▸ TASK GOAL
In the passage below about Hollywood blaming fans, what role is David Harbor said to be most known for?

Over the last decade or so, it’s been hard to ignore a certain trend in Hollywood that has begun to negatively affect the public’s perception of big budget entertainment as a consumer. In a world where social media has made it so anyone can voice their opinion at any time, blaming fans for the box office failures of movies is a particular trend that’s become more pervasive over time and has finally reached the point where I feel the topic needs addressed. After recent comments made about Hellboy’s failed reboot attempt in 2019 by David Harbor, who’s most known for his role on the Netflix original series ‘Stranger Things‘, it’s now very obvious to me that the toxic trend of Hollywood celebrities and executives blaming their failures on fans is getting out of control.

▸ INFORMATION PROVIDED
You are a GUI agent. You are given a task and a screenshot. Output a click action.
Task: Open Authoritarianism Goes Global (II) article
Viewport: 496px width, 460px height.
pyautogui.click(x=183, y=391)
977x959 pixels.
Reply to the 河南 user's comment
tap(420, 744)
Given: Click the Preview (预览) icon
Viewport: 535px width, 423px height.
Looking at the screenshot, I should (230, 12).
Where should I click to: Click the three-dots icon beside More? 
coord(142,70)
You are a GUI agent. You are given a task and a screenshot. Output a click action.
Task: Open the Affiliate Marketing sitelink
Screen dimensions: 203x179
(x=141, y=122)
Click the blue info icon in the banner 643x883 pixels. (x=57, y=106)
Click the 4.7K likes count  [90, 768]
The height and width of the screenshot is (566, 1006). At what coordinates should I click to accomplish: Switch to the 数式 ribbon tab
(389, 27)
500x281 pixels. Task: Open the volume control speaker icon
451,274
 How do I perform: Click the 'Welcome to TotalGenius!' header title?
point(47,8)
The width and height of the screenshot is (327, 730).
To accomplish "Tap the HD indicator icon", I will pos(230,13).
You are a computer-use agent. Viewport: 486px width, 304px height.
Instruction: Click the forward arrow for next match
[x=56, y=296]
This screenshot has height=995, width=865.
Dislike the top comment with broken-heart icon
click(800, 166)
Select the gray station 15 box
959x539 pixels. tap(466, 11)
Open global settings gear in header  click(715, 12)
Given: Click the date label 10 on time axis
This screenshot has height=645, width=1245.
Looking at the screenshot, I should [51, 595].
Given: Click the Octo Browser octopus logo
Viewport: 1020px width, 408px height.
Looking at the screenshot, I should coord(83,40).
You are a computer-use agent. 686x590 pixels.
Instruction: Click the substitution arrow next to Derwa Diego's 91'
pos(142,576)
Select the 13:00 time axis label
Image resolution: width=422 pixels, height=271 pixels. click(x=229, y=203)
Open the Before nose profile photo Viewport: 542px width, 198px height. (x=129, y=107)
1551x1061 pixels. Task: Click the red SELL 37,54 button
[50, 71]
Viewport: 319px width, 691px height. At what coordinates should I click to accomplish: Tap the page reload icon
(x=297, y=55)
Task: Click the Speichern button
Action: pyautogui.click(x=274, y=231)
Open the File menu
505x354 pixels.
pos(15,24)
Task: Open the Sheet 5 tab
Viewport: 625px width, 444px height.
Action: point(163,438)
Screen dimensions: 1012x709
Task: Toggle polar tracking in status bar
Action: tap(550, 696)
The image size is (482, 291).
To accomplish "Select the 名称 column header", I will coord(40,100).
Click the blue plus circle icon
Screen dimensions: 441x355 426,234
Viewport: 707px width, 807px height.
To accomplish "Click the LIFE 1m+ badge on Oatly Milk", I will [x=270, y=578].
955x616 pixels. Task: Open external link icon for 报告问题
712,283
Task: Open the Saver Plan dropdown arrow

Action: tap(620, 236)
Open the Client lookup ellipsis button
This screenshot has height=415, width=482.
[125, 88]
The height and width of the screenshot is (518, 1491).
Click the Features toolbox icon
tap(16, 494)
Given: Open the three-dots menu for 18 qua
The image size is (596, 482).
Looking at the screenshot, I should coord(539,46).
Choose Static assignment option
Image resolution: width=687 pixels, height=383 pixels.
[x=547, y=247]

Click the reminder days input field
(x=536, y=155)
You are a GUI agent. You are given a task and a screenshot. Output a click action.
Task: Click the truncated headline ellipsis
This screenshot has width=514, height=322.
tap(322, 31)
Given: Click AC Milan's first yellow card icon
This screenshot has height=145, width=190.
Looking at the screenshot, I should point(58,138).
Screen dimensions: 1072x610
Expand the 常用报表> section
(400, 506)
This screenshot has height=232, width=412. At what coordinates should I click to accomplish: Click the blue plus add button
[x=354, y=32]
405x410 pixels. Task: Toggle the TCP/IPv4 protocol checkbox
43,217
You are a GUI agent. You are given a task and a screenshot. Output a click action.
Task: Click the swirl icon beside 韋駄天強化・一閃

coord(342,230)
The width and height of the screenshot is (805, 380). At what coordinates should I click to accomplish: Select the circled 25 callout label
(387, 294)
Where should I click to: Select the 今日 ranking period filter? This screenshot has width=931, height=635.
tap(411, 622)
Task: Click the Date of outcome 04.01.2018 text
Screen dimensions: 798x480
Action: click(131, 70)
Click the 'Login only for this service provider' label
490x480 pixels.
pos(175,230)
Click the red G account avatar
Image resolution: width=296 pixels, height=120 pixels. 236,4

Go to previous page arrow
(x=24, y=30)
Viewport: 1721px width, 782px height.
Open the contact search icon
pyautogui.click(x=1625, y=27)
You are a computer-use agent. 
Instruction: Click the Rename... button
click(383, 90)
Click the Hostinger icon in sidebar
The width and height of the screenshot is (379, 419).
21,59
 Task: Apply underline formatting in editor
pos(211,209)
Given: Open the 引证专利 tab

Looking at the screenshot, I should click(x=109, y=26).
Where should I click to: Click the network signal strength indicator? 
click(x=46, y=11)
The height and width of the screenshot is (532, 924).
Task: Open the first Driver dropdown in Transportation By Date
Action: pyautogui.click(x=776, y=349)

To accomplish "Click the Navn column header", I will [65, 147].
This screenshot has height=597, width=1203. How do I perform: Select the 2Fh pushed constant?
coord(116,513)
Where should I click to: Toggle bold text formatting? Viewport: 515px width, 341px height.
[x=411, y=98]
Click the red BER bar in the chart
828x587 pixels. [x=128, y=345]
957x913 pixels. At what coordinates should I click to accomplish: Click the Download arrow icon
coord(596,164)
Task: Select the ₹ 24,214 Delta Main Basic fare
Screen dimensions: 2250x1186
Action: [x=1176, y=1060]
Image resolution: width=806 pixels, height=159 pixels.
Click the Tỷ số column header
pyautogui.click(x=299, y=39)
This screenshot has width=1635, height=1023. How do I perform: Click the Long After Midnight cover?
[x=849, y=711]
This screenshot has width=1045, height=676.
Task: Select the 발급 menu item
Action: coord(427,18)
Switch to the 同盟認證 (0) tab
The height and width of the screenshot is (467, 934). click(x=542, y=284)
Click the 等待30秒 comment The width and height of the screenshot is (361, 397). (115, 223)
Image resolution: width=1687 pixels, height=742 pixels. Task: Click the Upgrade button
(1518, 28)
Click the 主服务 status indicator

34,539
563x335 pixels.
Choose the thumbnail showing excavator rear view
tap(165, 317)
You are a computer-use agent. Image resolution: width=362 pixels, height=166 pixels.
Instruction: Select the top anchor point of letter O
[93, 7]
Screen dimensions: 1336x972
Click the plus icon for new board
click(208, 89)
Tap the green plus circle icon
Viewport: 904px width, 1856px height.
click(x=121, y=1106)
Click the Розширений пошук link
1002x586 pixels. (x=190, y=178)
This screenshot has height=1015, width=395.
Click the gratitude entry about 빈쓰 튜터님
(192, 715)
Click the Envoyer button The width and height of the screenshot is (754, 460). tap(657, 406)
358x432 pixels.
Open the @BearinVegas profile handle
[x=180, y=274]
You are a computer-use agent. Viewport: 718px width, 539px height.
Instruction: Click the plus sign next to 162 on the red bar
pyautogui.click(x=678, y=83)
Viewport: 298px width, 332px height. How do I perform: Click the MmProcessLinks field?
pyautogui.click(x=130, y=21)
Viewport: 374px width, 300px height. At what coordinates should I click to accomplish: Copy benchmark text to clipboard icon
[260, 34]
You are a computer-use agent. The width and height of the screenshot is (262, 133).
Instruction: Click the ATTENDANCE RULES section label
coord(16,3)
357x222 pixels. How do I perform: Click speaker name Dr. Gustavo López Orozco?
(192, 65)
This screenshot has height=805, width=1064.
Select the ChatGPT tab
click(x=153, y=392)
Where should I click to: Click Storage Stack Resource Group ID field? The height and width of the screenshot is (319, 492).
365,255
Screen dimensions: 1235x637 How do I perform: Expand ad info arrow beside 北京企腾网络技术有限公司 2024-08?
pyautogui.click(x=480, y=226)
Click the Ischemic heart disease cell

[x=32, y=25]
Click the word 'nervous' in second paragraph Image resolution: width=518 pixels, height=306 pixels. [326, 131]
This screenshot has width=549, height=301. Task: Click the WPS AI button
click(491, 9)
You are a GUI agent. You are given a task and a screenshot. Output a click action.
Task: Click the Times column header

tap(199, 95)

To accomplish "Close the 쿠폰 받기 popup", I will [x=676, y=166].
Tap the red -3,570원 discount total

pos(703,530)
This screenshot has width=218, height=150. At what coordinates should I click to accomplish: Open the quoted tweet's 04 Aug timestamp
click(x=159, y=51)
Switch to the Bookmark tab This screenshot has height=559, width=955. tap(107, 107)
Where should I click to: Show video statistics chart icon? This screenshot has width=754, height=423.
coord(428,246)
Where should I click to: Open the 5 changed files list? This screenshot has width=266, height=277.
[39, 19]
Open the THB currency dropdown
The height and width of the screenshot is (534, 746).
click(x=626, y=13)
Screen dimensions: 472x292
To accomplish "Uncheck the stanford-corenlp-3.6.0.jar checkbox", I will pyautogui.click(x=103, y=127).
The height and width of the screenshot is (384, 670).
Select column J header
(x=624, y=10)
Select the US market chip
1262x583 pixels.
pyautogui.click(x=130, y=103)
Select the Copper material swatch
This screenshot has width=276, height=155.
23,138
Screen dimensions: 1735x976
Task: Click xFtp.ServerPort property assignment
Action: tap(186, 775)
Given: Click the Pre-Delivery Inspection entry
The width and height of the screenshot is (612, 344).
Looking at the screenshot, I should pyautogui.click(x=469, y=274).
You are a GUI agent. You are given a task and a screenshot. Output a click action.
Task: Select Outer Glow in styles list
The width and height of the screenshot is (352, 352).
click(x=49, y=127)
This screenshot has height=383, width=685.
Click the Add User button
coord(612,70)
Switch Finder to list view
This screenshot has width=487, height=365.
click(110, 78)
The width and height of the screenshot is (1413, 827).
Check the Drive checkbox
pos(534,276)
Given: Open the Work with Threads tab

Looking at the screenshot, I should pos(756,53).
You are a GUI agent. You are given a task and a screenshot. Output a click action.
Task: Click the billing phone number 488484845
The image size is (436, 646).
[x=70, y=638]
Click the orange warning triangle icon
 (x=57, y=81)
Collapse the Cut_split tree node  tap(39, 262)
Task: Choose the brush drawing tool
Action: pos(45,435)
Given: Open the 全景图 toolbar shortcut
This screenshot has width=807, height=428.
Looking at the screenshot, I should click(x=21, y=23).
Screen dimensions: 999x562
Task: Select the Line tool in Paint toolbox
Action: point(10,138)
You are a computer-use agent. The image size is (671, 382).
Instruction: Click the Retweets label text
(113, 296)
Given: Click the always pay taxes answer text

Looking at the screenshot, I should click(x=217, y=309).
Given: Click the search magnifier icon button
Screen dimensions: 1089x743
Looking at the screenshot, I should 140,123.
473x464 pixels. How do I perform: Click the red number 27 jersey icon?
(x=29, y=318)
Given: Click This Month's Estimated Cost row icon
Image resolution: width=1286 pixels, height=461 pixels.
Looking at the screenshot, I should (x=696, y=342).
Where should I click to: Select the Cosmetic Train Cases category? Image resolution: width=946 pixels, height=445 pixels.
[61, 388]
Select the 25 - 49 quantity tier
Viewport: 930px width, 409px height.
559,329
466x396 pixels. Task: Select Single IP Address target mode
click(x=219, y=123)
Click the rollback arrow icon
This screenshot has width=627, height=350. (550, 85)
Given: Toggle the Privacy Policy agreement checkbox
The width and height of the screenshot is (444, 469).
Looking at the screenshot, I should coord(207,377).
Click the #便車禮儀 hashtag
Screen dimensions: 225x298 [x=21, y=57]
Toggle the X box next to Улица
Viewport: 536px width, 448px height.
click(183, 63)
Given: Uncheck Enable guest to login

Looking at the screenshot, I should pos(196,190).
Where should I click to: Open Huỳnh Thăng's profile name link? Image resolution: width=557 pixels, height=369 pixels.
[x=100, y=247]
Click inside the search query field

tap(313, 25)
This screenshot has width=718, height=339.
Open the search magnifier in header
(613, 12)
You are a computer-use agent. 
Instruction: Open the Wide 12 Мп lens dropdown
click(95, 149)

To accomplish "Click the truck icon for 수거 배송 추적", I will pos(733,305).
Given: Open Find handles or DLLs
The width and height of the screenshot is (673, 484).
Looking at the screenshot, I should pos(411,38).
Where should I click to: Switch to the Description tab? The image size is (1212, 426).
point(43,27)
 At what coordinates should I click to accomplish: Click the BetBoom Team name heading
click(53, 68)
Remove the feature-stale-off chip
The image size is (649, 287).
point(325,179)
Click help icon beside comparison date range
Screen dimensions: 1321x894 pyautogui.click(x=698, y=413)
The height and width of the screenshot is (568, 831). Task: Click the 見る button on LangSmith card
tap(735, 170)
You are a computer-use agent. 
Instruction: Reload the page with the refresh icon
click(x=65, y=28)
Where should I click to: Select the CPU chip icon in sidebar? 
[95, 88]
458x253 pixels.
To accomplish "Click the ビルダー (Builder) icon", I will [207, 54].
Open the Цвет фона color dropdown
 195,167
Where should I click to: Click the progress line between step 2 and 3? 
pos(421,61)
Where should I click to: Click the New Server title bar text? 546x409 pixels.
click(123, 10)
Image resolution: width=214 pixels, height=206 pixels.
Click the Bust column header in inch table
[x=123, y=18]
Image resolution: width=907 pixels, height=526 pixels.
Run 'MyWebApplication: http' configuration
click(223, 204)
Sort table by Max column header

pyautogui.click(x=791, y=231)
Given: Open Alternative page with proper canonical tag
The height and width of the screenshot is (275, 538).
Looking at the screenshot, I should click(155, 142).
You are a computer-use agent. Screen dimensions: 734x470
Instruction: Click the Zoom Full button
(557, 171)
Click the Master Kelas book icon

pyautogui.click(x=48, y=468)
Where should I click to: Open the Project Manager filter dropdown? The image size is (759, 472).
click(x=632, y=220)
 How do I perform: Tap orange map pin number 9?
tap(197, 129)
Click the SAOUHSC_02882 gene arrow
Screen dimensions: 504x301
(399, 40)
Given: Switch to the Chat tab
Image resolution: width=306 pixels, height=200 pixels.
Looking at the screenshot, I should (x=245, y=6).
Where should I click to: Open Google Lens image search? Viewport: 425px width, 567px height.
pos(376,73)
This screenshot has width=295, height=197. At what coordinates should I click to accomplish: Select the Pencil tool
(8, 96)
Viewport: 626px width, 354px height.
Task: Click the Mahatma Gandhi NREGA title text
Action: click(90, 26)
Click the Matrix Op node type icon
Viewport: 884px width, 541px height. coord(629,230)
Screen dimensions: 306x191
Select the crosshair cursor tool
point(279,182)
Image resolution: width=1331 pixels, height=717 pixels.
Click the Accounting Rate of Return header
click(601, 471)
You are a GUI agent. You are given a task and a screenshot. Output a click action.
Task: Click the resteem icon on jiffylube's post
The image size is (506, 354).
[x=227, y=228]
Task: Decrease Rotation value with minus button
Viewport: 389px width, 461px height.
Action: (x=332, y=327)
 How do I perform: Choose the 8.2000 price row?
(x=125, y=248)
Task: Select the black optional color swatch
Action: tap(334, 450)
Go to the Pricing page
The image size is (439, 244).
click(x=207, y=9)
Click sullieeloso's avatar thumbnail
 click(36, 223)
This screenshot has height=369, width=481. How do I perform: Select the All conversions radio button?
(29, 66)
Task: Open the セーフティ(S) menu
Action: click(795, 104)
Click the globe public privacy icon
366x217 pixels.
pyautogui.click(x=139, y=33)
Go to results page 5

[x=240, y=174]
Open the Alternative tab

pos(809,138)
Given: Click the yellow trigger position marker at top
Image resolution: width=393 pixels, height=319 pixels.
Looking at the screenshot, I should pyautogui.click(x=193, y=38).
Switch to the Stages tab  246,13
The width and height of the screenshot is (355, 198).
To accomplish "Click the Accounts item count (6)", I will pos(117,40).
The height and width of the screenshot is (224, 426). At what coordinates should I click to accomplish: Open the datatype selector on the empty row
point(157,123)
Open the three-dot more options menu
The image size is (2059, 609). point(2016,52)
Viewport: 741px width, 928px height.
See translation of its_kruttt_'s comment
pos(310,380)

▸ RESULT BELOW
His role on the Netflix original series 'Stranger Things'.